You are never supposed to put tack strip across a doorway.


----------



## ront02769 (Nov 28, 2008)

rusty baker said:


> You are never supposed to put tack strip across a doorway.


He is talking about transition to another surface....and yeah, you Do install tack strips across a doorway in some instances.


----------



## Yodaman (Mar 9, 2015)

AmyPi3 said:


> I assume the threshold goes right under the door, right? So that you don't see the "other" flooring when the door is closed no matter what side you are on. Right?
> 
> Am I wrong or did he take the lazy way out and this should be redone the way the master doorway was done? I think we will be stepping on this strip all the time and that's ticking me off.



Your concerns are legit. Eventually, as the carpet wears down someone is going to get cut with the tack strip in the doorway. Maybe just a prick on the foot, or maybe a nasty gash.


----------



## AmyPi3 (Apr 13, 2017)

It is already stabbing our feet in some spots. I made several calls, emails, fb posts, etc. to get them back out here Monday to fix the placement of the strips so they can be covered with the transition pieces. 

They tried to tell me they'd come back in 3 weeks.

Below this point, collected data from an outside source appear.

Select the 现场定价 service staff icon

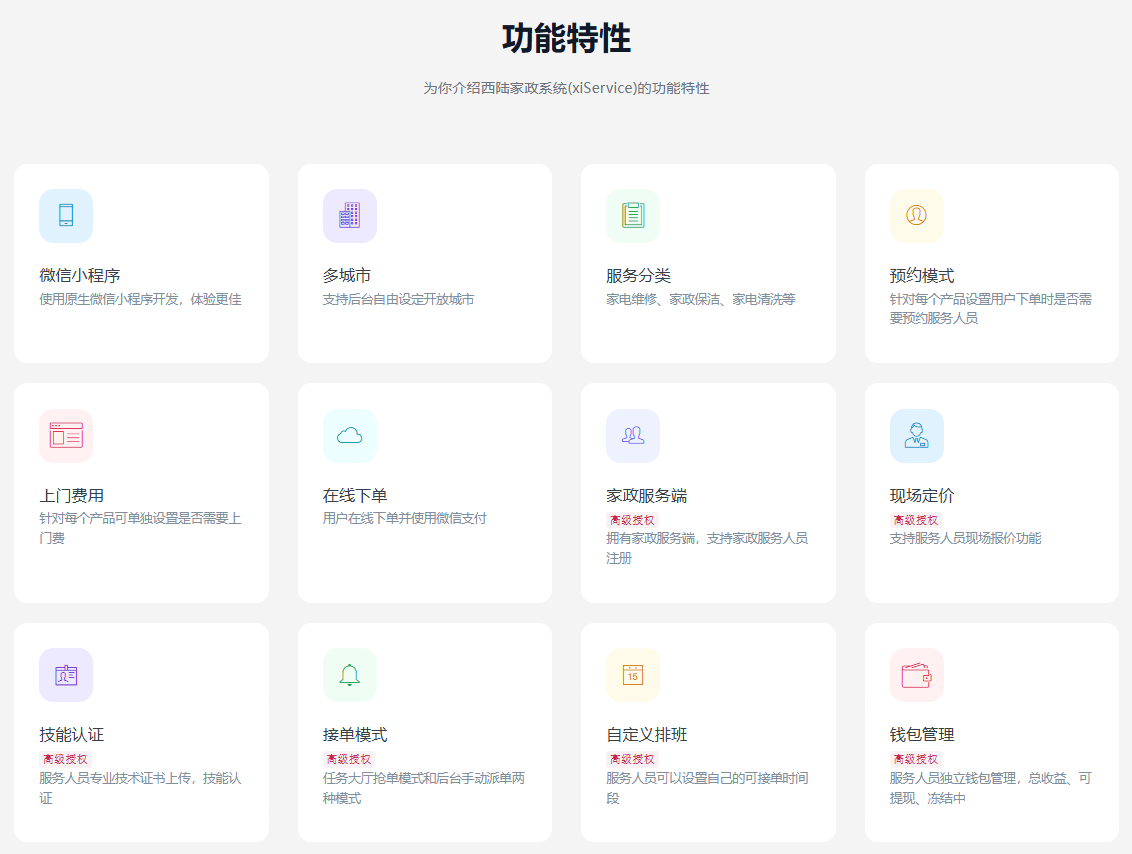point(916,435)
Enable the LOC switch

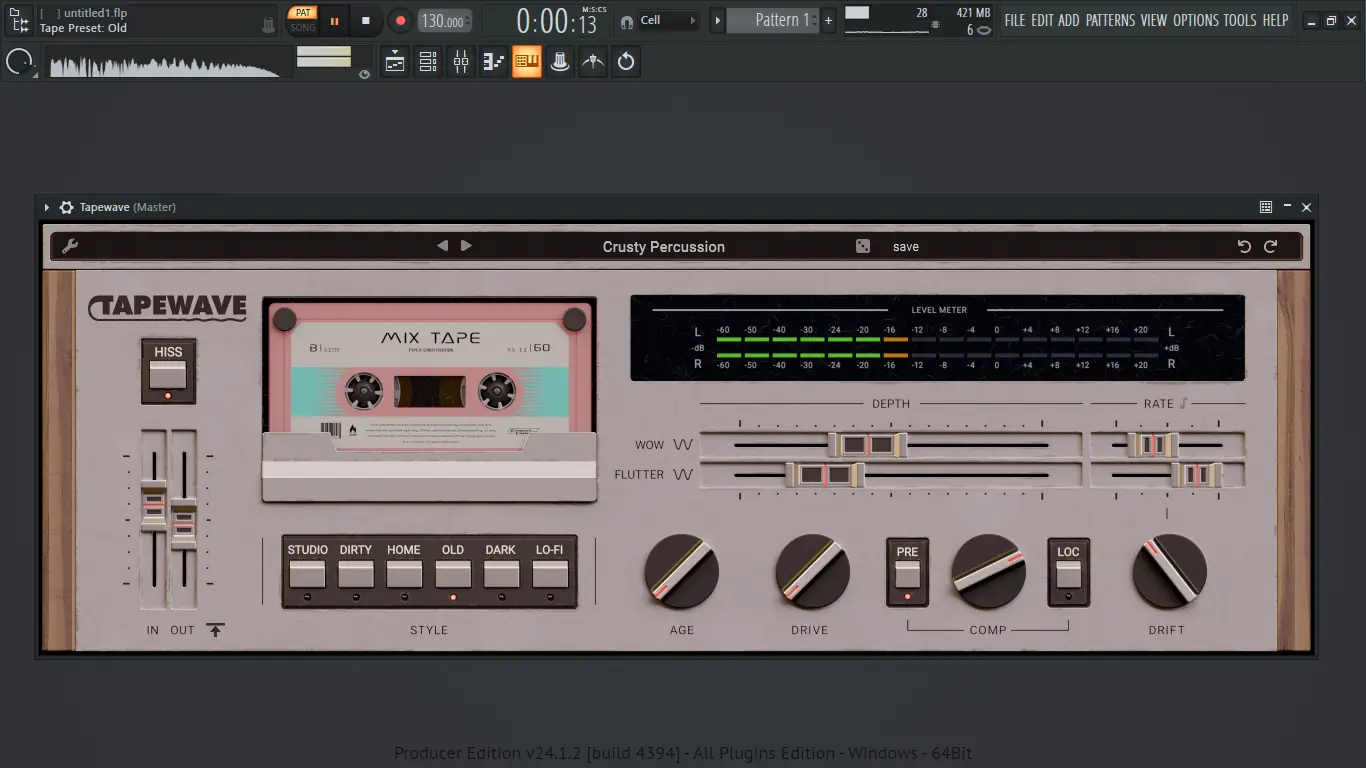1068,574
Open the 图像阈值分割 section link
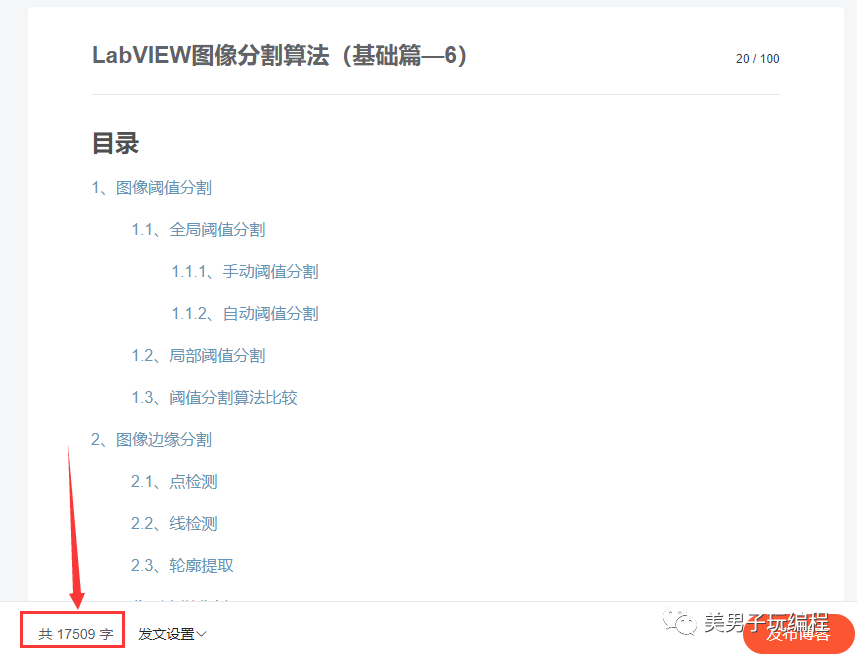Image resolution: width=857 pixels, height=660 pixels. [151, 188]
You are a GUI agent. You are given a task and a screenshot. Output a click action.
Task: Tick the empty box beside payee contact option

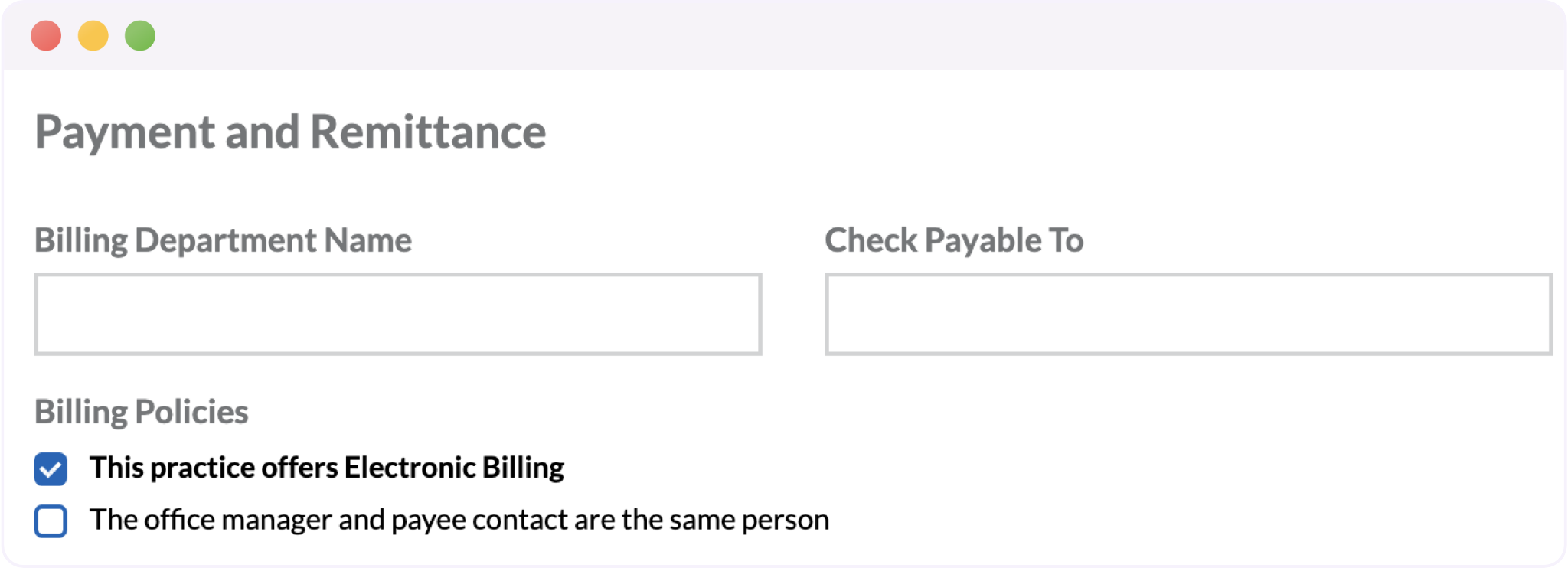(x=51, y=521)
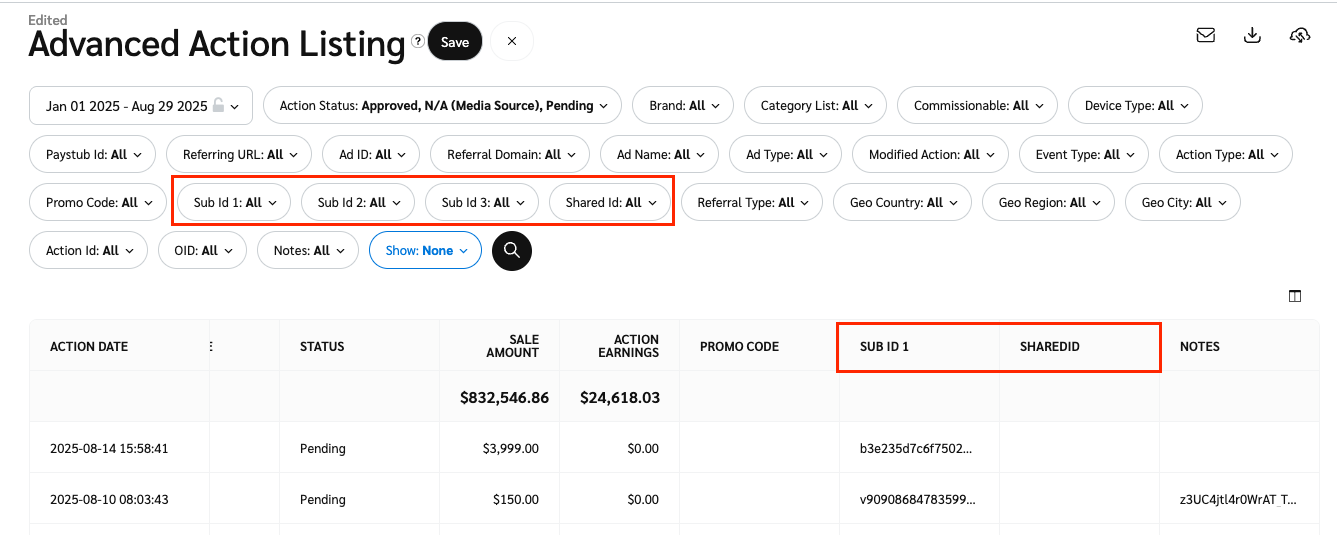Expand the Shared Id filter
The height and width of the screenshot is (535, 1337).
(610, 203)
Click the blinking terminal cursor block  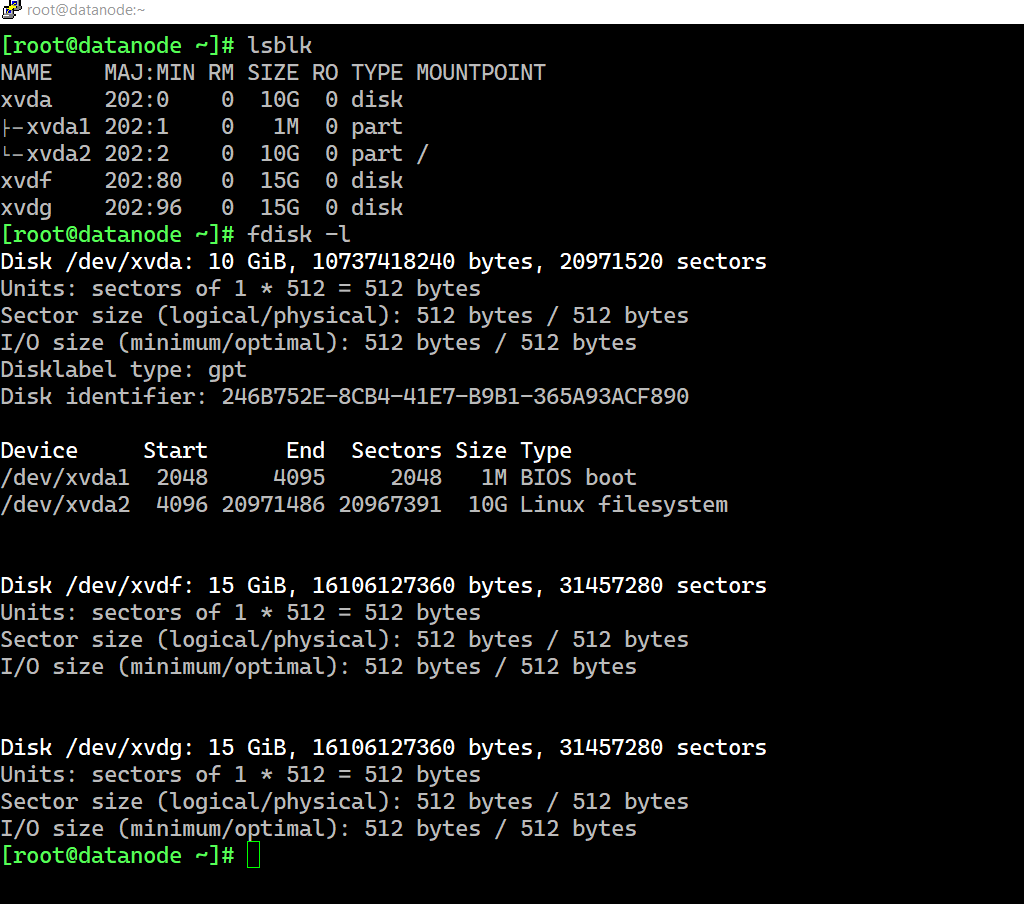tap(253, 855)
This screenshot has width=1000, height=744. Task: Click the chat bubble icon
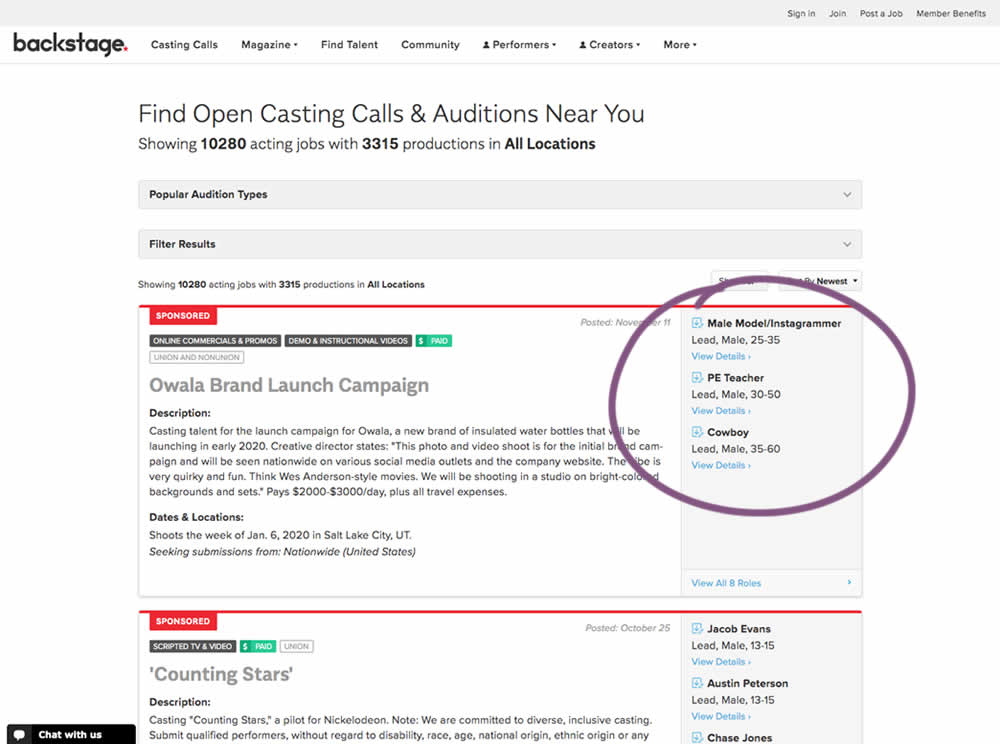point(19,735)
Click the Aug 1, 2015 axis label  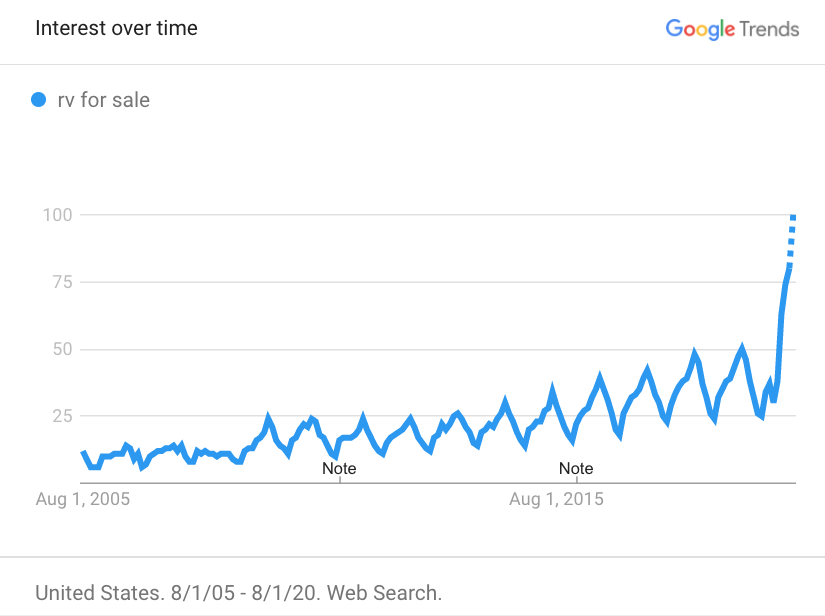click(556, 499)
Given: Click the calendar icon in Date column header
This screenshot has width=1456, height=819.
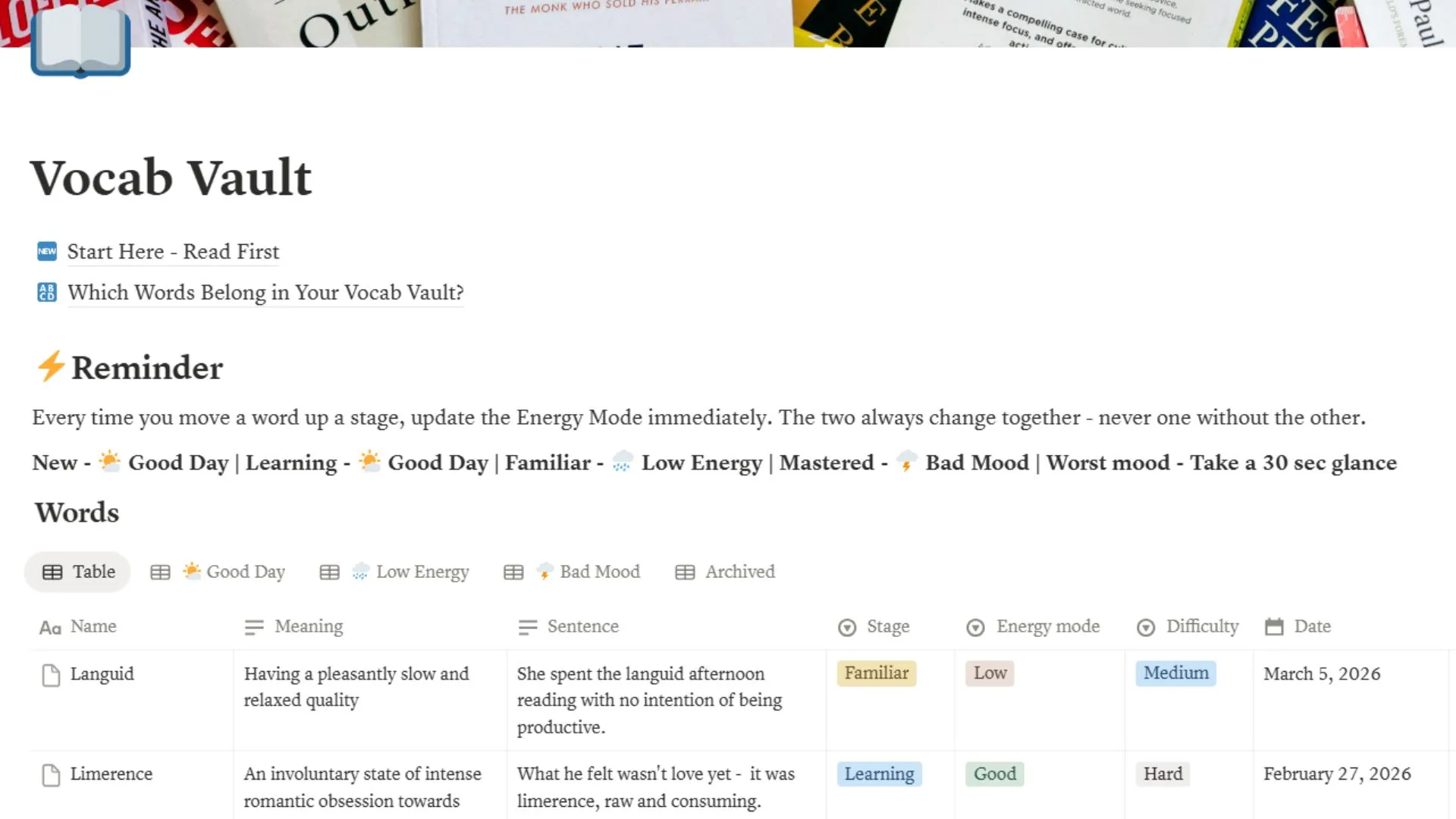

Insanity. We have to repaint because of them and they want me to wait 3 weeks for a 10 min total fix that I could do myself but shouldn't have to.

Thanks for the replies. I just wanted to make sure this wasn't an "acceptable" way to do it even though if I, the homeowner, find it unacceptable then it shall be deemed such lol  I need to be more assertive and should have told them to redo it right when I saw it and questioned it. I guess in all my rage screaming at them about the thinset and having to fix it that took a back burner. :vs_mad::smile:


----------



## rusty baker (Feb 13, 2009)

ront02769 said:


> He is talking about transition to another surface....and yeah, you Do install tack strips across a doorway in some instances.


No you do not. It violates all carpet installation rules. There are proper transitions to use. Have you ever read the Carpet and Rug Institute rules? Putting tack strip across a doorway voids all warranties.


----------



## rusty baker (Feb 13, 2009)

http://www.carpet-rug.org/installation-standards-and-methods.html


----------



## rusty baker (Feb 13, 2009)

Directly from the CRI standards "Avoid installing tack-strips across door openings and/or sills."


----------